Stored items:
________________
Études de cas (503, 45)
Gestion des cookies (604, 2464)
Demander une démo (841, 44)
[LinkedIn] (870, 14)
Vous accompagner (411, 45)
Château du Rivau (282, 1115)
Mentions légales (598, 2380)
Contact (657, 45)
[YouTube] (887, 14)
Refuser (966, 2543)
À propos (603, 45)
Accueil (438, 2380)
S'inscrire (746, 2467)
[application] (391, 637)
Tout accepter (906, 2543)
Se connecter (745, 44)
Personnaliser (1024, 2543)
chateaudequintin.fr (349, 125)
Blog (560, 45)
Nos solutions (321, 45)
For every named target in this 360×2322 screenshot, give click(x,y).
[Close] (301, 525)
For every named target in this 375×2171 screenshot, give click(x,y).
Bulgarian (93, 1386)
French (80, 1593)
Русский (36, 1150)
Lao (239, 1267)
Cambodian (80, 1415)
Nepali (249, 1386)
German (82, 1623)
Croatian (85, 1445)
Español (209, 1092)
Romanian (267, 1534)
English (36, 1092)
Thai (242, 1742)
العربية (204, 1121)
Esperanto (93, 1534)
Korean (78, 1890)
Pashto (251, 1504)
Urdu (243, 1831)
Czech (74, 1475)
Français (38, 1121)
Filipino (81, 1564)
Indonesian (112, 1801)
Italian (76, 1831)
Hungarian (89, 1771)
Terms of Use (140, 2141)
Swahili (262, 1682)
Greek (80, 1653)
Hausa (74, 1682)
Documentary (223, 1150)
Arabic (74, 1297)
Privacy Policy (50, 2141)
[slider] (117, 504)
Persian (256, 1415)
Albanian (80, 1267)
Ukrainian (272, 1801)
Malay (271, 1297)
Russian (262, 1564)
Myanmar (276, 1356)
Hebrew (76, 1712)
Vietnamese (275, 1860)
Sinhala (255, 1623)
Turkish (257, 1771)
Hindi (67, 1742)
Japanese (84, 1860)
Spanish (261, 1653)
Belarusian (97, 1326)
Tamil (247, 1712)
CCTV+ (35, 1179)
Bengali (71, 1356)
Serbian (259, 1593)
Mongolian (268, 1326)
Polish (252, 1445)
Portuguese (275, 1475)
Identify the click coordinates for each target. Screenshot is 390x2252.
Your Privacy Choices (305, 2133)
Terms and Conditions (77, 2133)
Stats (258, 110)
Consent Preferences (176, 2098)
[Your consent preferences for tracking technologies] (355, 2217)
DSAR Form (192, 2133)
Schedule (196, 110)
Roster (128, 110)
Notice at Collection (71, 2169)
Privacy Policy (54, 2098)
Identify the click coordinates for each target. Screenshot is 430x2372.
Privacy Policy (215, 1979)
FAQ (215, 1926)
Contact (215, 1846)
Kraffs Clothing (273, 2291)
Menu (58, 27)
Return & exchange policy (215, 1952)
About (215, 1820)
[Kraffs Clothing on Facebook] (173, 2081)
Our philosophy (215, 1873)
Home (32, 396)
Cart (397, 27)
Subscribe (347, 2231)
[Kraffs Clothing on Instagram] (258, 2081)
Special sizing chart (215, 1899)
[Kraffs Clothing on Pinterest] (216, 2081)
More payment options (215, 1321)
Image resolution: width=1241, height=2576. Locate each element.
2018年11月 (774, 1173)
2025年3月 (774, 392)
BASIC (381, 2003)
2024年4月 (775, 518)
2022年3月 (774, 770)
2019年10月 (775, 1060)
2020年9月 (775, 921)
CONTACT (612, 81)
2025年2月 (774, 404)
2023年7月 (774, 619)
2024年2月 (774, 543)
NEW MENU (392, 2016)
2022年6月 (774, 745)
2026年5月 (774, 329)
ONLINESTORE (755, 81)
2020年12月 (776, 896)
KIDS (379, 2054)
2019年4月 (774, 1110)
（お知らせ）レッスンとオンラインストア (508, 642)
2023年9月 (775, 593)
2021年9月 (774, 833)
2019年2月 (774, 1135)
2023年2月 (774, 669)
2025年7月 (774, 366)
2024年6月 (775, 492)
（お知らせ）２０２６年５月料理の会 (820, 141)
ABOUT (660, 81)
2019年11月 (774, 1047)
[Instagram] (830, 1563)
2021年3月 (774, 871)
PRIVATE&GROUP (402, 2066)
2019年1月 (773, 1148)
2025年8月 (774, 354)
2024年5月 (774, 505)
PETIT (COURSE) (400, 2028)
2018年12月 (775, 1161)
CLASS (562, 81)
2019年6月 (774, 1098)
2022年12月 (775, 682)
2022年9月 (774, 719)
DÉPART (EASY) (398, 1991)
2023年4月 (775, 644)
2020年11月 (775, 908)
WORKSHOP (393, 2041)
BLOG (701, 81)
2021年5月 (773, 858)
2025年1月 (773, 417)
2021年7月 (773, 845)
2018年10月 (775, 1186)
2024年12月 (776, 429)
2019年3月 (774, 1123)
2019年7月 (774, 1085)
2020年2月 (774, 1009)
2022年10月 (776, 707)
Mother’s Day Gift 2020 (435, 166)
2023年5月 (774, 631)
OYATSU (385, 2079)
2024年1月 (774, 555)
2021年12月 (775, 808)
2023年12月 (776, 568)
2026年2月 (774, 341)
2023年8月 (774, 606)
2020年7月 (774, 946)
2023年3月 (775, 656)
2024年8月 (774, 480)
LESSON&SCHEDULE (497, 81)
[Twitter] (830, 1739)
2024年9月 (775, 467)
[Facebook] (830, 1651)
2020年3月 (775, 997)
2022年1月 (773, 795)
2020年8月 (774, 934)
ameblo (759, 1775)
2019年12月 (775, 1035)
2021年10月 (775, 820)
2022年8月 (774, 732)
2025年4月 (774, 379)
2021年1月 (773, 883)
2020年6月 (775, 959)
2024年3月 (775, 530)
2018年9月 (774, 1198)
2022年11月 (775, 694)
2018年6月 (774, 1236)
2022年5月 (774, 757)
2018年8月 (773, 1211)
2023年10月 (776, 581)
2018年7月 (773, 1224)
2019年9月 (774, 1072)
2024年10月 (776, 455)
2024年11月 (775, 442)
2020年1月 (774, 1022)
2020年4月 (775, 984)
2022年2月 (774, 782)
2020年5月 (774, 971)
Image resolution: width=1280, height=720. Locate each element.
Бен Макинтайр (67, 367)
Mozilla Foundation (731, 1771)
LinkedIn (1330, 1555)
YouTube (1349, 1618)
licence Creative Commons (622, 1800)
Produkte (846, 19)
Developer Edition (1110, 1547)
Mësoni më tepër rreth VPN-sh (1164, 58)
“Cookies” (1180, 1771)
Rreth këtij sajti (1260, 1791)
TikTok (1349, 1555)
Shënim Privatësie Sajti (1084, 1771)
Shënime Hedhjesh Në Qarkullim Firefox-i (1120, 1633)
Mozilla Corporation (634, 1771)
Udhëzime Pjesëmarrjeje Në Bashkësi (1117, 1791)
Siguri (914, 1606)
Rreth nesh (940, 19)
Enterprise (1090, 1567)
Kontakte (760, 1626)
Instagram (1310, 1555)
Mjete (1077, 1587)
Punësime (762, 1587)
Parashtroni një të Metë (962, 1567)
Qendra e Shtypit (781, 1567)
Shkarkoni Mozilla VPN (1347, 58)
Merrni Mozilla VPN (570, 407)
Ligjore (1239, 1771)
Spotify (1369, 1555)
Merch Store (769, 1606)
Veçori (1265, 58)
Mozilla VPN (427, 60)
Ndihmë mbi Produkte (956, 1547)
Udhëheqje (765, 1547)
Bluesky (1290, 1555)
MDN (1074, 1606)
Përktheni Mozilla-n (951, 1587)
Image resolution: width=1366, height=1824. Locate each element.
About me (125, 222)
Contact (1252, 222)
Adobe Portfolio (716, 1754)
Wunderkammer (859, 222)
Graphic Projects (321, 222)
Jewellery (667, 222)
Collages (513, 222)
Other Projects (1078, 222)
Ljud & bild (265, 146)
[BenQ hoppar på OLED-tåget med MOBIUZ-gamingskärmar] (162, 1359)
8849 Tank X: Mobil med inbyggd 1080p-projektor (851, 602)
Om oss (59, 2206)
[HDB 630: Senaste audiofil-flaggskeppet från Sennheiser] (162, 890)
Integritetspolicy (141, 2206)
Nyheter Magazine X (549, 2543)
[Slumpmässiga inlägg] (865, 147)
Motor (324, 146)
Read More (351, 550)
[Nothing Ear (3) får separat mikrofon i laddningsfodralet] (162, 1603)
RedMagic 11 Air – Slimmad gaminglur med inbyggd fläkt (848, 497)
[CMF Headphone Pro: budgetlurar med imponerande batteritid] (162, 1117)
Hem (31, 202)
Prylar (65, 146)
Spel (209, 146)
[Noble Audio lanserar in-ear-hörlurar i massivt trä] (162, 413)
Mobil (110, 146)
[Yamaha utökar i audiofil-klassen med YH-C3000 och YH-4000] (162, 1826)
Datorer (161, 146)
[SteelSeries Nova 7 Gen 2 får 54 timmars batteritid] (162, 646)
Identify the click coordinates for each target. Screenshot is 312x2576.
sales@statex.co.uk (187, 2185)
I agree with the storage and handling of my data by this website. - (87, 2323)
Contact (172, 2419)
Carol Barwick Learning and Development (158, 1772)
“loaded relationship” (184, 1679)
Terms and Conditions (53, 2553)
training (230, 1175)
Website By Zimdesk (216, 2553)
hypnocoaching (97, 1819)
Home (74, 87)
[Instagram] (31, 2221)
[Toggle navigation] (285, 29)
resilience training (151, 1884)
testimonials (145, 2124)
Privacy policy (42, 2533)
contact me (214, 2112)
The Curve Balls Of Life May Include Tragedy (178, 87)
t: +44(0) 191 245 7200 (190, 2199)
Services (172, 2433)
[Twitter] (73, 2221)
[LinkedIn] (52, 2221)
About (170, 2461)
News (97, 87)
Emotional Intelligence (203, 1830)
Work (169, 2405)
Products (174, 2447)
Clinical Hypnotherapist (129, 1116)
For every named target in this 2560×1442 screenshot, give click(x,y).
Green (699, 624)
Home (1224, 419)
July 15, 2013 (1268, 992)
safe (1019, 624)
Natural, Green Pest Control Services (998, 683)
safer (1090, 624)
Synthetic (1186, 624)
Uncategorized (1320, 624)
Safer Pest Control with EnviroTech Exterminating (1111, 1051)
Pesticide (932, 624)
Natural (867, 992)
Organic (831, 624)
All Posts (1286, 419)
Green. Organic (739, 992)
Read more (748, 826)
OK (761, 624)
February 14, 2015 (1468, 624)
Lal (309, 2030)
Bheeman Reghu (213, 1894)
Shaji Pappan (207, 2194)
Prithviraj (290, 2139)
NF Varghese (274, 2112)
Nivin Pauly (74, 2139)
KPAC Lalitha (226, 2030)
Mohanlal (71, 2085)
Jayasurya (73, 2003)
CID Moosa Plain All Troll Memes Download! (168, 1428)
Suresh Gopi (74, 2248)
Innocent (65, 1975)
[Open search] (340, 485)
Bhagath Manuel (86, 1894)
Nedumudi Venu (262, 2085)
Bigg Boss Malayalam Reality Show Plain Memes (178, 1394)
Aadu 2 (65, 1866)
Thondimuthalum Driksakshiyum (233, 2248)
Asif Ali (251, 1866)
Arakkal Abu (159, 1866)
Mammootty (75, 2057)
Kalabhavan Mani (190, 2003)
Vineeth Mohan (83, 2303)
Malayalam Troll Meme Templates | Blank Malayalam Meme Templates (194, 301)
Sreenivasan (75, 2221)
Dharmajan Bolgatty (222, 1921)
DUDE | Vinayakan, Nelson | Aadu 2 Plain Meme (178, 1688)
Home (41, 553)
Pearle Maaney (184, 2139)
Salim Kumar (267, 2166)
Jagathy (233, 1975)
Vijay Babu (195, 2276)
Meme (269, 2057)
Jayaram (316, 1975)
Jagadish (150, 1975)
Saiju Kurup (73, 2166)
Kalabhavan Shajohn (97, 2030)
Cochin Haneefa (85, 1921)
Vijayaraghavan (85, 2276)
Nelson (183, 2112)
________________
Task: Both the line containing "[Kraffs Clothing on Facebook] (173, 2081)" and the line containing "2026年5月 (774, 329)" belong in the answer. Print them and every line above that falls between them exactly, and no others.

Task result:
[Kraffs Clothing on Facebook] (173, 2081)
Our philosophy (215, 1873)
Home (32, 396)
Cart (397, 27)
Subscribe (347, 2231)
[Kraffs Clothing on Instagram] (258, 2081)
Special sizing chart (215, 1899)
[Kraffs Clothing on Pinterest] (216, 2081)
More payment options (215, 1321)
Image resolution: width=1241, height=2576. Locate each element.
2018年11月 (774, 1173)
2025年3月 (774, 392)
BASIC (381, 2003)
2024年4月 (775, 518)
2022年3月 (774, 770)
2019年10月 (775, 1060)
2020年9月 (775, 921)
CONTACT (612, 81)
2025年2月 (774, 404)
2023年7月 (774, 619)
2024年2月 (774, 543)
NEW MENU (392, 2016)
2022年6月 (774, 745)
2026年5月 (774, 329)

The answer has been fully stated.